Question

Median is the middle value in an ordered integer list. If the size of the list is even, there is no middle value. So the median is the mean of the two middle value.

For example, [2,3,4], the median is 3

[2,3], the median is (2 + 3) / 2 = 2.5

Design a data structure that supports the following two operations:

  • void addNum(int num) - Add a integer number from the data stream to the data structure.
  • double findMedian() - Return the median of all elements so far. Example:
addNum(1)
addNum(2)
findMedian() -> 1.5
addNum(3)
findMedian() -> 2

Solution - Two Heaps

Concretely, one can infer two things:

  1. If we could maintain direct access to median elements at all times, then finding the median would take a constant amount of time.
  2. If we could find a reasonably fast way of adding numbers to our containers, additional penalties incurred could be lessened.

But perhaps the most important insight, which is not readily observable, is the fact that we only need a consistent way to access the median elements. Keeping the entire input sorted is not a requirement.

As it turns out there are two data structures for the job:

  1. Heaps (or Priority Queues)
  2. Self-balancing Binary Search Trees (like AVL Trees)

Heaps are a natural ingredient for this dish! Adding elements to them take logarithmic order of time. They also give direct access to the maximal/minimal elements in a group.

If we could maintain two heaps in the following way:

  • A max-heap to store the smaller half of the input numbers
  • A min-heap to store the larger half of the input numbers

This gives access to median values in the input: they comprise the top of the heaps, if the following conditions are met:

  • Both the heaps are balanced (or nearly balanced)
  • The max-heap contains all the smaller numbers while the min-heap contains all the larger numbers

then we can say that:

  • All the numbers in the max-heap are smaller or equal to the top element of the max-heap (let’s call it x)
  • All the numbers in the min-heap are larger or equal to the top element of the min-heap (let’s call it y)

Then x and/or y are smaller than (or equal to) almost half of the elements and larger than (or equal to) the other half. That is the definition of median elements.
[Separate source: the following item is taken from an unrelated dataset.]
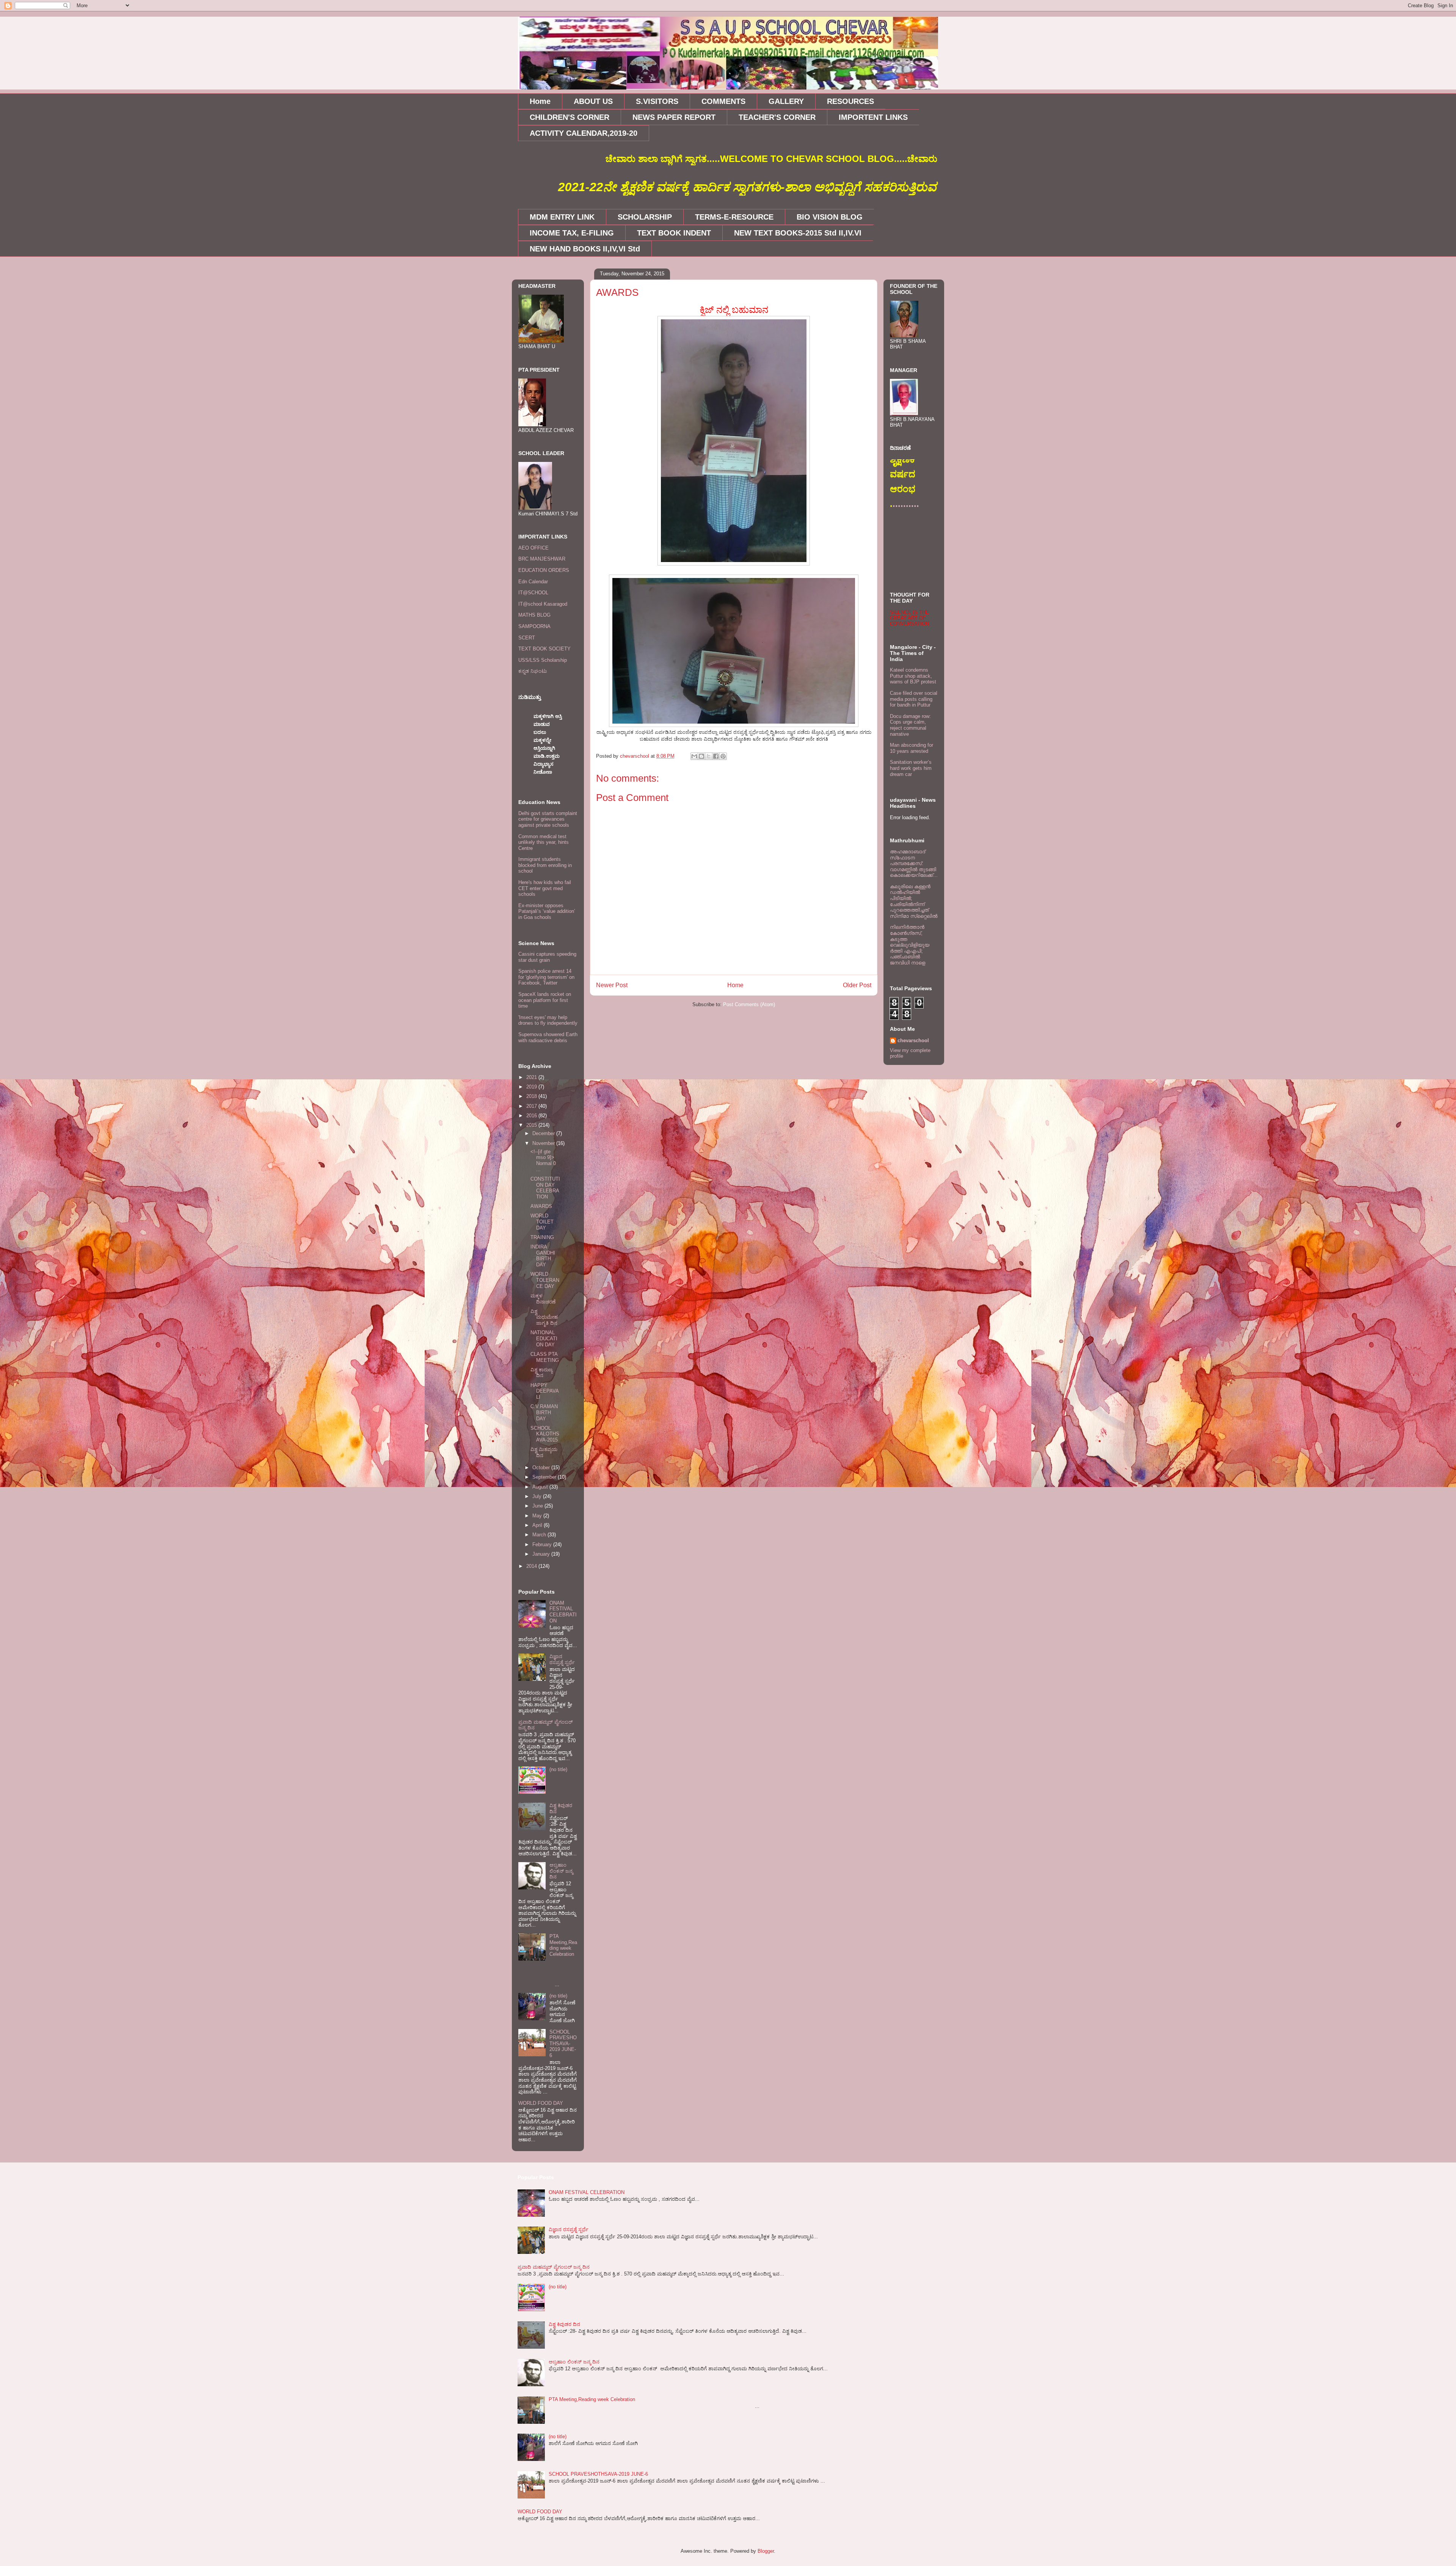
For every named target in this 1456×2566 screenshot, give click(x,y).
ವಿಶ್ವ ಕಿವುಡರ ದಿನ (564, 2324)
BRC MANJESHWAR (541, 559)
This leads us to a huge point of pain in this approach: balancing the two heaps! We can do the following:

  1. Compare the next number of y. If it is larger or equal to y, then add it to the max-heap; otherwise add it to the min heap.
  2. Move elements between two heaps until the size of the max-heap is smaller than 1 plus the size of the min-heap.
from heapq import *
class MedianFinder(object):

    def __init__(self):
        """
        initialize your data structure here.
        """
        self.lo = list() # max heap
        self.hi = list() # min heap


    def addNum(self, num):
        """
        :type num: int
        :rtype: void
        """
        if len(self.hi) > 0 and num >= self.hi[0]:
            heappush(self.hi, num)
        else:
            heappush(self.lo, -num)

        # Rebalance
        while len(self.lo) > len(self.hi) + 1:
            heappush(self.hi, -heappop(self.lo))
        while len(self.hi) > len(self.lo):
            heappush(self.lo, -heappop(self.hi))


    def findMedian(self):
        """
        :rtype: float
        """
        if len(self.lo) == len(self.hi):
            return float(self.hi[0] - self.lo[0]) / 2
        else:
            return float(-self.lo[0])



# Your MedianFinder object will be instantiated and called as such:
# obj = MedianFinder()
# obj.addNum(num)
# param_2 = obj.findMedian()